Retrieve all lines below that have the string "will".

Collected data entries
..............................

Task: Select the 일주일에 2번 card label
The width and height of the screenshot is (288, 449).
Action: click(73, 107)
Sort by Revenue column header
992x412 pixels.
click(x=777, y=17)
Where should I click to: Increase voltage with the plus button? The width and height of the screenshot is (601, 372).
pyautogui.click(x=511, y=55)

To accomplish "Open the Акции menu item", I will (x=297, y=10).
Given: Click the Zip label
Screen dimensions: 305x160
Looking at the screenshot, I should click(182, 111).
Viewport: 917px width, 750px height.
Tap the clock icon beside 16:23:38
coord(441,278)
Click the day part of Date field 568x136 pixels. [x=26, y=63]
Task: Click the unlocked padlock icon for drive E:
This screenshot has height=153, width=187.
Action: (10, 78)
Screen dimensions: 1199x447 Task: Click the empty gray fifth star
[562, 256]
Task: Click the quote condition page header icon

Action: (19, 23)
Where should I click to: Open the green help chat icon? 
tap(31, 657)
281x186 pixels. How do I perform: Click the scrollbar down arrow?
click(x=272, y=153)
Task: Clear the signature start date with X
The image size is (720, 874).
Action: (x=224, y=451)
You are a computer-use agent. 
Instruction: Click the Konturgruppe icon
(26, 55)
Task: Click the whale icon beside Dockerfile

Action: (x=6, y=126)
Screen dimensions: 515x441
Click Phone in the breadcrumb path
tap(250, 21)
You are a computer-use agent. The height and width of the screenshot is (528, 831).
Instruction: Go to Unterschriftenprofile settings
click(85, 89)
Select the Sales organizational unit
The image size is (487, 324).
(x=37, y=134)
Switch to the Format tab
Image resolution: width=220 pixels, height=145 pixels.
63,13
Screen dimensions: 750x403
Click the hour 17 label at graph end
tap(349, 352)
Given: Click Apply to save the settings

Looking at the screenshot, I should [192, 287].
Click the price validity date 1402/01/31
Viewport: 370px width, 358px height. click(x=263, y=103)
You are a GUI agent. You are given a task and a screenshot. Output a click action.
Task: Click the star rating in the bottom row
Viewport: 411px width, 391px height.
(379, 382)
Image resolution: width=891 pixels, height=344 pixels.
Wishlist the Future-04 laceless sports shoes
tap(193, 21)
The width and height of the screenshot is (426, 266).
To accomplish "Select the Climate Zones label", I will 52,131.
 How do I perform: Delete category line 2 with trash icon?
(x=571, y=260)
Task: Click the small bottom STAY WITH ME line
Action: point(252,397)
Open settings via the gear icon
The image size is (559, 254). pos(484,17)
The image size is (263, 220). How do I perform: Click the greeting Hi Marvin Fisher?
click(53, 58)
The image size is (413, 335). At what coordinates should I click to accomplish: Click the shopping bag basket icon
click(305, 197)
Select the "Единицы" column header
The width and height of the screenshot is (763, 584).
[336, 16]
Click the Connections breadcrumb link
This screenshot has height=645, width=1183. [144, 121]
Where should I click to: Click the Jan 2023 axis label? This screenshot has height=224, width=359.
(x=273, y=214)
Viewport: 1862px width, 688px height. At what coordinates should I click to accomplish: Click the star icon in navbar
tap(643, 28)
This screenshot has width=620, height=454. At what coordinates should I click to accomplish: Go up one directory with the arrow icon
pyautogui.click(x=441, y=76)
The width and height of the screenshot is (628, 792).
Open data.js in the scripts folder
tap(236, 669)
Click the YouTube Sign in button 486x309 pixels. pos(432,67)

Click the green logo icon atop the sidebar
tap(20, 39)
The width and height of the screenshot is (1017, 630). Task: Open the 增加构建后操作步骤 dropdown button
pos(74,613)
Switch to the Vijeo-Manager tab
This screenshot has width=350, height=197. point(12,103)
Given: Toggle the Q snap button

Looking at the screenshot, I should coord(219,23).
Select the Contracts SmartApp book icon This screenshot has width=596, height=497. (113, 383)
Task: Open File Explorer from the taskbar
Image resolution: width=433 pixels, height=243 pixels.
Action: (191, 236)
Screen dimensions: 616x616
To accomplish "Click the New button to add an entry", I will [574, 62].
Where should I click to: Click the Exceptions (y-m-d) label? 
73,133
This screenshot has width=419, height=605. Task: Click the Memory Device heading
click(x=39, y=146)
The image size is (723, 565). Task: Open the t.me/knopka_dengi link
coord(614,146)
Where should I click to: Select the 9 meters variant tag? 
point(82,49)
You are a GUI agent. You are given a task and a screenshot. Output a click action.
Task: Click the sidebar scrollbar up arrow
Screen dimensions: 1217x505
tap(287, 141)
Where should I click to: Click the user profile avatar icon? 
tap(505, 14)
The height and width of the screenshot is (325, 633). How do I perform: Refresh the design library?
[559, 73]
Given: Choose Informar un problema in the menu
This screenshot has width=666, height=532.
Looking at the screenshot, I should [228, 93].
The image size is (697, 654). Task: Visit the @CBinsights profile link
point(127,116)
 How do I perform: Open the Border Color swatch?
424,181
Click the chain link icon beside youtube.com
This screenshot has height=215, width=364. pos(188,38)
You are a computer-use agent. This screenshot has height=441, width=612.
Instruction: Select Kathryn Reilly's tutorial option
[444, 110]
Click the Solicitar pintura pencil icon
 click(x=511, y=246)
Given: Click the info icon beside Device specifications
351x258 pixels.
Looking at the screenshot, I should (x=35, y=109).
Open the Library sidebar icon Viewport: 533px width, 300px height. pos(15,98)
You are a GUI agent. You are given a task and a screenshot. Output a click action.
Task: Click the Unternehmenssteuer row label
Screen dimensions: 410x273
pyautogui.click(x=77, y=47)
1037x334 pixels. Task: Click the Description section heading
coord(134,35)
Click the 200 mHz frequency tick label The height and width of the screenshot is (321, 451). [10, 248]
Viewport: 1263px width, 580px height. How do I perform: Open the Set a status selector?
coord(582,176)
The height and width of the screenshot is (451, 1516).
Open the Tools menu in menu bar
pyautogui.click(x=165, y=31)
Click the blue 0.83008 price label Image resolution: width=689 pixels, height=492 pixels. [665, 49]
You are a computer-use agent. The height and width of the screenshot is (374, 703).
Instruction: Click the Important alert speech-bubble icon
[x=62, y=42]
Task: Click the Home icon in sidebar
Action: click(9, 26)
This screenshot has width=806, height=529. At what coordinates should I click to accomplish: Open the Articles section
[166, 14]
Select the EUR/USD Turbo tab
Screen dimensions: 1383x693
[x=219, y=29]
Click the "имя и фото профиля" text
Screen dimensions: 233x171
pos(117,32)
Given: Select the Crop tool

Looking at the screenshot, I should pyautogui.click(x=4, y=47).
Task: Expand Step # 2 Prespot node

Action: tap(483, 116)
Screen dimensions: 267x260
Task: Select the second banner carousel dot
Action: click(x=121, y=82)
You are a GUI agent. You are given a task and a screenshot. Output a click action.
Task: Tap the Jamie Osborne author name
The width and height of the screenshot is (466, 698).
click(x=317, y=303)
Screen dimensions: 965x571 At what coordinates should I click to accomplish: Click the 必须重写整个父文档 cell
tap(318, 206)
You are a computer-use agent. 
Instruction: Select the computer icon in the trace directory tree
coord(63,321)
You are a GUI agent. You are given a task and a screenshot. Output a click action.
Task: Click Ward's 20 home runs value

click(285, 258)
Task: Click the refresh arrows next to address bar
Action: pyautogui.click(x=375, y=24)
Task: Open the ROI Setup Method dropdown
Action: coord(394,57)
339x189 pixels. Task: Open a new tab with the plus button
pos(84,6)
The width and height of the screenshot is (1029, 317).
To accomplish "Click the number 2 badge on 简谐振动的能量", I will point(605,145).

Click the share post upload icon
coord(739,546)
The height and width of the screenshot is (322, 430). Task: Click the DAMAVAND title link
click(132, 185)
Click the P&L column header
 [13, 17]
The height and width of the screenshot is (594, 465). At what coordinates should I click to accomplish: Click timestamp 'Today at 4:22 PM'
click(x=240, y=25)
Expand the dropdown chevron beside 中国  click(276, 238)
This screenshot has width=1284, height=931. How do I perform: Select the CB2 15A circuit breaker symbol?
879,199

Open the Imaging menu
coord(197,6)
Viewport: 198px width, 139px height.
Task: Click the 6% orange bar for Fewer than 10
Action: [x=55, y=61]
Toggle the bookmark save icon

..............................

--- Response to this task ---
To accomplish "Open the Акции menu item", I will (x=297, y=10).
To accomplish "Select the Climate Zones label", I will 52,131.
To accomplish "Click the New button to add an entry", I will [574, 62].
To accomplish "Click the number 2 badge on 简谐振动的能量", I will point(605,145).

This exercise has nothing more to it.